A onor del vero, però, occorre dire che le novelle sono comparse autonomamente su diverse riviste in anni precedenti alla pubblicazione delle raccolte. Perciò il quadro cronologico si amplia ulteriormente, fino a coprire anche gli anni precedenti al trasferimento. È il caso per esempio di La regina delle tenebre, pubblicata, secondo quanto ci viene detto nella prefazione, nel 1892, oppure di Il sogno del pastore, del 1899. Le novelle che noi leggiamo in questa edizione Ilisso, in ogni caso, sono quelle delle raccolte che vennero date alle stampe nelle date sopra riportate tra parentesi e la Deledda certamente le rivide prima della stampa, in virtù di quella crescita e maturazione stilistica che accompagna la sua parabola creativa.

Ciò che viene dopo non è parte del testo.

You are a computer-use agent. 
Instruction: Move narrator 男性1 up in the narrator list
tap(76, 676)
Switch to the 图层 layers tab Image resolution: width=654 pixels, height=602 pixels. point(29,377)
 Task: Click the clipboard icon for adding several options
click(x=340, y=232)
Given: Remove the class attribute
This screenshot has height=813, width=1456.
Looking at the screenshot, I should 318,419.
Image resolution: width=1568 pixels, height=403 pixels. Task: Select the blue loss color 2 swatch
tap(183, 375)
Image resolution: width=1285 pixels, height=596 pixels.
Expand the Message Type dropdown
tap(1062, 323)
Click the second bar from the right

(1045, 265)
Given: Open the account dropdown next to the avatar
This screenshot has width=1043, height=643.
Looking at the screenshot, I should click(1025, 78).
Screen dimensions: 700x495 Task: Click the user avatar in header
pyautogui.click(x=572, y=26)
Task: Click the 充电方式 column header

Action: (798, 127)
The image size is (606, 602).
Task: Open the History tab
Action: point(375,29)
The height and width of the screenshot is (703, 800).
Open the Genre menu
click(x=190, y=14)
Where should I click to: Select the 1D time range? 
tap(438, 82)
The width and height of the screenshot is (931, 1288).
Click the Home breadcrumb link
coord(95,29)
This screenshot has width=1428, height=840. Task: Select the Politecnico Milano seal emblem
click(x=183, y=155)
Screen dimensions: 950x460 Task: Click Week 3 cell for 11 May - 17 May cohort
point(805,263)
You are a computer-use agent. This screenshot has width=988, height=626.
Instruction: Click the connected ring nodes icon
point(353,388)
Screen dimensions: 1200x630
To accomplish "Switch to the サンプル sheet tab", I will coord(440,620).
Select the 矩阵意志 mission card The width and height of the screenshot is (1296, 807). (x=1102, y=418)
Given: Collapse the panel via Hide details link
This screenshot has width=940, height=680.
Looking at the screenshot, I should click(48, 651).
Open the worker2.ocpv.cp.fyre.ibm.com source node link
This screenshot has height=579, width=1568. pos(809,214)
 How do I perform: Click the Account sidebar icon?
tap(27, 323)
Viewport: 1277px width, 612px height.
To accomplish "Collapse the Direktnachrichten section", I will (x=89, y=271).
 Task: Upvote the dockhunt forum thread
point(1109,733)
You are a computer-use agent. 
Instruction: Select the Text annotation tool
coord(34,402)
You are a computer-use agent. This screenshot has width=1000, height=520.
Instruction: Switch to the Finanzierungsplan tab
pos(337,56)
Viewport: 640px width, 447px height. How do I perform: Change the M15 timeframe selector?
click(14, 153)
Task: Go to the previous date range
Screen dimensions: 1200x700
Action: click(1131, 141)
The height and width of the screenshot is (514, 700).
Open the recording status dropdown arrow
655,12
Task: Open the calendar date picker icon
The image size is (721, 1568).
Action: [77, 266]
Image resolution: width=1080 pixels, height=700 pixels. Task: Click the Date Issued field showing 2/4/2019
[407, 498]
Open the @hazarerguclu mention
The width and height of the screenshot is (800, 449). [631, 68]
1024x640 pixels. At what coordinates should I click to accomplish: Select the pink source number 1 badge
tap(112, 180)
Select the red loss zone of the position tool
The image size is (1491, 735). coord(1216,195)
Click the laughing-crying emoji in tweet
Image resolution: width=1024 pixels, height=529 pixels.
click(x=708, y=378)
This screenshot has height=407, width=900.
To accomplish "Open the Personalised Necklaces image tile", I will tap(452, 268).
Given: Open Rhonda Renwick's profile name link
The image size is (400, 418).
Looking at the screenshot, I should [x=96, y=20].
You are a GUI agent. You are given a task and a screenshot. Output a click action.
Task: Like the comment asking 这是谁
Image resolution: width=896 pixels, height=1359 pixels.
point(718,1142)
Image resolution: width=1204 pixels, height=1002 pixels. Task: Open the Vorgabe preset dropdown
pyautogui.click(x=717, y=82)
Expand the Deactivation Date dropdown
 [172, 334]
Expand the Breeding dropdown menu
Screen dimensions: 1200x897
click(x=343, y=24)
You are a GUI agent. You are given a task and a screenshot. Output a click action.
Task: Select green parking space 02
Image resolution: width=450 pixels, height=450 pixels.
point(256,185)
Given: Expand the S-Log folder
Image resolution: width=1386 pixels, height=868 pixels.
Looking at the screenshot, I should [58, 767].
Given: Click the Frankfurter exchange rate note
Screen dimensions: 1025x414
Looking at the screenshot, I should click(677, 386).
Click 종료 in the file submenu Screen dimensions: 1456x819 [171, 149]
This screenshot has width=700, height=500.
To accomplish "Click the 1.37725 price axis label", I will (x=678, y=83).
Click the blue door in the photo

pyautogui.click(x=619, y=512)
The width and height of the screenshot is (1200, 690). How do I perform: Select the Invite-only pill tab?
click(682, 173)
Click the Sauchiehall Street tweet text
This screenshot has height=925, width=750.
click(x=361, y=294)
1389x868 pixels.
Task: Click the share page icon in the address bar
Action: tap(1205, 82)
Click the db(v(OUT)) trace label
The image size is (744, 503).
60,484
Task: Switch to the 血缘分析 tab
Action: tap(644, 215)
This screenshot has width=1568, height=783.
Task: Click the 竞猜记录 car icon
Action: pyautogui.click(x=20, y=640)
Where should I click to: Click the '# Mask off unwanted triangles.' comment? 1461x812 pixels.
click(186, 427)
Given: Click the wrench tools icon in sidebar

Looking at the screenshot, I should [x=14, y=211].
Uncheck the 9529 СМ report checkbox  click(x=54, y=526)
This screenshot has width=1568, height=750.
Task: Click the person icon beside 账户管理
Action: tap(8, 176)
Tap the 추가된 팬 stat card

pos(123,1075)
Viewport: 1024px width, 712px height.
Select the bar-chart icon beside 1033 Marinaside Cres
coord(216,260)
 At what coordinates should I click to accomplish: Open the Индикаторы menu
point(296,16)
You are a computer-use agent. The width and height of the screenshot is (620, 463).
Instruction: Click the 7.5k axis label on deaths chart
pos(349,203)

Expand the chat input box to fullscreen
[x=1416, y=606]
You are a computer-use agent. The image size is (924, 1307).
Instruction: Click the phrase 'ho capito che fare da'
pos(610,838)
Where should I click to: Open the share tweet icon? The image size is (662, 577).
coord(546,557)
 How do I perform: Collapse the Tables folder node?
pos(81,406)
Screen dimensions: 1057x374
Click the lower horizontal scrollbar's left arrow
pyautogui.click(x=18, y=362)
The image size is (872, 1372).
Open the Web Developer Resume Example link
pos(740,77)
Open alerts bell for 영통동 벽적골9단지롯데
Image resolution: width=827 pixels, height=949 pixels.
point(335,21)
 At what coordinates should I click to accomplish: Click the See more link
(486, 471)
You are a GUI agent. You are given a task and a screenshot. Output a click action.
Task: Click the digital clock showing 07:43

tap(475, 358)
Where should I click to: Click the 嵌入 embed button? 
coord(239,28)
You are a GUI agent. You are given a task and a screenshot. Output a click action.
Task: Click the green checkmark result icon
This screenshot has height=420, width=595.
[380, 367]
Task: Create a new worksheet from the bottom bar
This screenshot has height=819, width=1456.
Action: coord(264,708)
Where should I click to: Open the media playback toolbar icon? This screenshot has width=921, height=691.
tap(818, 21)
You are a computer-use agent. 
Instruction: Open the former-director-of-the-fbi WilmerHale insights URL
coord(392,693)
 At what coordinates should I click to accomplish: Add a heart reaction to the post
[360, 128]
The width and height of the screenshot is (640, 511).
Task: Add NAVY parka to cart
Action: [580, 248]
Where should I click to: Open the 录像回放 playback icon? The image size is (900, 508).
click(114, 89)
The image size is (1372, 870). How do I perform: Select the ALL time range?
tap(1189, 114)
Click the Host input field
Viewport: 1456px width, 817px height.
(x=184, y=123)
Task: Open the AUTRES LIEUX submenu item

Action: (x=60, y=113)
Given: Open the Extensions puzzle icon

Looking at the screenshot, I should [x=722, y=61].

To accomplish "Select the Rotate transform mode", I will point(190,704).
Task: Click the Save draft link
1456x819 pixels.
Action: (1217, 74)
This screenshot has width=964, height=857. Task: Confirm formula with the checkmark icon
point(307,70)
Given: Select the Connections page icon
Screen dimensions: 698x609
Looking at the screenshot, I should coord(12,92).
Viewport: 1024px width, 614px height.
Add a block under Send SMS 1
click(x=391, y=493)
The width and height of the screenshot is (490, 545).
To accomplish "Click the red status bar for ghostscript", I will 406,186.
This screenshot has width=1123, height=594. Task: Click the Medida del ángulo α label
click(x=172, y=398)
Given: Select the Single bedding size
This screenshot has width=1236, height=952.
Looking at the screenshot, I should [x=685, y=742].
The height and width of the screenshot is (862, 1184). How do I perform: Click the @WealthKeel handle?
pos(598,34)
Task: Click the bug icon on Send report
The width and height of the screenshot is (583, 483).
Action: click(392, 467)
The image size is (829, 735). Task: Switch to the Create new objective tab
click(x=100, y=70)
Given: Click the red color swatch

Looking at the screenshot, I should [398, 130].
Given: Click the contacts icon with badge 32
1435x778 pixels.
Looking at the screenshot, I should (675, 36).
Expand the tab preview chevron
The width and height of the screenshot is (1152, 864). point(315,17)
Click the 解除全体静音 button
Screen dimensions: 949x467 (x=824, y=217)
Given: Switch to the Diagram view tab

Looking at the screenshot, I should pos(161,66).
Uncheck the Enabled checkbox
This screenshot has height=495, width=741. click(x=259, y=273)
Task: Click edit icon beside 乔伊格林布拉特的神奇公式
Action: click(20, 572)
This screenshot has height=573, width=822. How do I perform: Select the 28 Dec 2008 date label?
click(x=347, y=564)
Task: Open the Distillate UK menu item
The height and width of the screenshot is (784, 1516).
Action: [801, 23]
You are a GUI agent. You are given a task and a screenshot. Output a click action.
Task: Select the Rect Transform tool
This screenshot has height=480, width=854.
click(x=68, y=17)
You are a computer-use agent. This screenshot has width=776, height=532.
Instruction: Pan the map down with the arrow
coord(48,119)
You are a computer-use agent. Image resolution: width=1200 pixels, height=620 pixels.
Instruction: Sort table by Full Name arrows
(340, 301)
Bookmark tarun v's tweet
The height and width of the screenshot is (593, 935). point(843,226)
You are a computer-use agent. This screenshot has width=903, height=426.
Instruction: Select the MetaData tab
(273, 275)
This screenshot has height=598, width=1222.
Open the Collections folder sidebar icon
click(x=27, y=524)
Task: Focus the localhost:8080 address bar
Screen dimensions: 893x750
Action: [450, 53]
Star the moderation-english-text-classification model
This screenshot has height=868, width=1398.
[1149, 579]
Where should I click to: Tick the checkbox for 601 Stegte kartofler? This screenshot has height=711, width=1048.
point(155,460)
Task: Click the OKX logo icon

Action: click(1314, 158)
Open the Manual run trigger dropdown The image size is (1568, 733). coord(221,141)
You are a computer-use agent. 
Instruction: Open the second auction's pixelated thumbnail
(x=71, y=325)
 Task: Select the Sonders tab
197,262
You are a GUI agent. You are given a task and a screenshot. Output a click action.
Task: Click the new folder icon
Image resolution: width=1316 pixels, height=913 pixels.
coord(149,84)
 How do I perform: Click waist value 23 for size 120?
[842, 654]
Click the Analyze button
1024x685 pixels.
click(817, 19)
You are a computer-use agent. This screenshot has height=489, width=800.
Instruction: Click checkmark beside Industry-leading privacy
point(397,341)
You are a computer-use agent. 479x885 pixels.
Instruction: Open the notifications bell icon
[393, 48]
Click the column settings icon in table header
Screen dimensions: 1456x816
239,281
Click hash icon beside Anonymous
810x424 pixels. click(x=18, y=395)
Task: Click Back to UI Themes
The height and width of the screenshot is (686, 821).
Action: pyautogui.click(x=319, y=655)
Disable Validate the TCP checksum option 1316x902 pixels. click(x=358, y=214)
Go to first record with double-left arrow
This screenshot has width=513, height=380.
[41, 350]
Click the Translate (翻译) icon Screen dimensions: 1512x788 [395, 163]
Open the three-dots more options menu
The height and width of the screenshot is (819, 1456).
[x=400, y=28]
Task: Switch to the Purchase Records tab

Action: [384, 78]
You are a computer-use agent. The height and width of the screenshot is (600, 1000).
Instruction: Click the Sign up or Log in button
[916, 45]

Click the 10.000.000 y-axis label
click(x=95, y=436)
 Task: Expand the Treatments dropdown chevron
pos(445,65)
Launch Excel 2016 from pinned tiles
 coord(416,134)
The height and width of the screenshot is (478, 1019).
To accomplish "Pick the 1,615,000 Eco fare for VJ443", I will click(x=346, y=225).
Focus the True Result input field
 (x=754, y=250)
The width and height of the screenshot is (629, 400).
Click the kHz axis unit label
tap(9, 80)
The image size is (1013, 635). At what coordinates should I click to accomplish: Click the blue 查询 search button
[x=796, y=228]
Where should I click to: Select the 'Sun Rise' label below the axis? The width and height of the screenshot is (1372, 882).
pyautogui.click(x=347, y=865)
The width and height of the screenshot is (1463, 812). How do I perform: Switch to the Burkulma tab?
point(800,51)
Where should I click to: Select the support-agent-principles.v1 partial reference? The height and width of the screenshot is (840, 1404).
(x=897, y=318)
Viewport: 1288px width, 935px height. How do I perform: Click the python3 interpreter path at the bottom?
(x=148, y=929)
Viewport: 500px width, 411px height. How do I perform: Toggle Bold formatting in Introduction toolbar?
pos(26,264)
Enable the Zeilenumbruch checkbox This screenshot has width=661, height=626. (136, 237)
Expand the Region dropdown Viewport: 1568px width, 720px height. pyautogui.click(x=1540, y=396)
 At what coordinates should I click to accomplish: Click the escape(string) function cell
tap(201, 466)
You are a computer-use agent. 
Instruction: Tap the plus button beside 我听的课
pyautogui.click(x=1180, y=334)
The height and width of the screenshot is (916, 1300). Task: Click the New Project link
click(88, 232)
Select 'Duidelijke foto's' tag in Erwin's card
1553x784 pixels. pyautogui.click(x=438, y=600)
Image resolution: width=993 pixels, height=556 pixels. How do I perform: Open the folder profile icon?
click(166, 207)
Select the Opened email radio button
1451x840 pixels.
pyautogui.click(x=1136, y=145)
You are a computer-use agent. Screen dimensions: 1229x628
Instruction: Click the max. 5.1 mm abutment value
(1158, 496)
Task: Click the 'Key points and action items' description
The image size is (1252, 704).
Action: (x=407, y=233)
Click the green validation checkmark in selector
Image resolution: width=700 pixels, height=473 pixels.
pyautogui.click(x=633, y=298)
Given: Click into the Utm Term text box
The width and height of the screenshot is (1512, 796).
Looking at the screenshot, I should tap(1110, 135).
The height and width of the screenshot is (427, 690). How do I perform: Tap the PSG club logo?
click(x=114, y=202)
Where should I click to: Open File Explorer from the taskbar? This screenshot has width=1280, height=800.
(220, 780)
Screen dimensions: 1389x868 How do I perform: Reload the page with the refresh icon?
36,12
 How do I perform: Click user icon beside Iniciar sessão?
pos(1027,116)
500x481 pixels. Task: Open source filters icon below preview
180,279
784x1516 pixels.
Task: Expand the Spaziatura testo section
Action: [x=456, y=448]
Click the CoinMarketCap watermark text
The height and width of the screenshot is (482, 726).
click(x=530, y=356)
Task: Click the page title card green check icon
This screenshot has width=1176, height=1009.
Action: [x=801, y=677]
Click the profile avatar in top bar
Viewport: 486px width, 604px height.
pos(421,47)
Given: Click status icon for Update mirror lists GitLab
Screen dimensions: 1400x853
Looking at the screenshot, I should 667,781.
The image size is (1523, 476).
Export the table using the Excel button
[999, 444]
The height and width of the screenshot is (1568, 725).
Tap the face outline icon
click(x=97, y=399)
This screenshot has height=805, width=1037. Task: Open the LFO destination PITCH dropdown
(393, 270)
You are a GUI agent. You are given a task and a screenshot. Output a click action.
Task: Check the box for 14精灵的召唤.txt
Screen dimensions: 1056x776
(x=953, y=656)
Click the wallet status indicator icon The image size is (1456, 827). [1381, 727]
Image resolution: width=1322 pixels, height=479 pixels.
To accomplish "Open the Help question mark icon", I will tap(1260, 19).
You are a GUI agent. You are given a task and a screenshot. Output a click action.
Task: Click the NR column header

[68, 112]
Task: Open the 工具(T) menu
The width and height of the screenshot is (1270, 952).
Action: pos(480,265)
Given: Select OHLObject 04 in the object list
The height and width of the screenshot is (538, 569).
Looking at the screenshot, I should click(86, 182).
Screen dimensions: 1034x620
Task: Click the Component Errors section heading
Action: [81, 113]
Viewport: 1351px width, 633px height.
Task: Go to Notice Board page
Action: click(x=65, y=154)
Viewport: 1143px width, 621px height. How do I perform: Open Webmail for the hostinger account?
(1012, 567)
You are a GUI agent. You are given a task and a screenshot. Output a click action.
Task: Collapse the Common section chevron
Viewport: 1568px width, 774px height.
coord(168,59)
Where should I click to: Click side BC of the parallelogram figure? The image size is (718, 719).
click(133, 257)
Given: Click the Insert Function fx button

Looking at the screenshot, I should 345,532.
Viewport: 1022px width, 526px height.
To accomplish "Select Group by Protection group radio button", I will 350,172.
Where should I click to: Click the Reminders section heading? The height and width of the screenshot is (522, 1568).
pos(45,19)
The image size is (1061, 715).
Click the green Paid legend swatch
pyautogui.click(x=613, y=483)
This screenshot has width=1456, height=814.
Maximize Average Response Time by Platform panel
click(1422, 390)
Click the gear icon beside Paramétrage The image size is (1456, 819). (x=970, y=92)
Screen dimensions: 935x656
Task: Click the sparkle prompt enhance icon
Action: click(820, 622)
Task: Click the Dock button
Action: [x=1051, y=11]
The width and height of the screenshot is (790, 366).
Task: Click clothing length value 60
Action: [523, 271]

Il primo aspetto da sottolineare è che le quattro raccolte «presentano rilevanti differenze, tematiche, compositive e stilistiche. La prima ha un titolo di chiara marca feuilletonistica e meglio si collocherebbe nella fase che va dai Racconti sardi alle Tentazioni. Le altre tre, invece, rispecchiano nuove tendenze culturali nell'accostamento di continuo variato di temi e ambienti. Nell'insieme si ha una quadro composito che dà conto, anche per le disuguaglianze e la diversità degli esiti, di una fase di passaggio e di crescita.» (Prefazione, p. 7)
Sfogliando il volume si incontrano racconti lunghi, di ampio respiro, prefigurazione promettente dei futuri romanzi dalle trame intricate e avvincenti, e novelle brevissime, di poche pagine, in cui, nonostante restino sempre visibili in controluce le avvisaglie di un brillante futuro, la narrazione sembra fermarsi ad uno stadio quasi da abbozzo, senza mai spiccare davvero il volo.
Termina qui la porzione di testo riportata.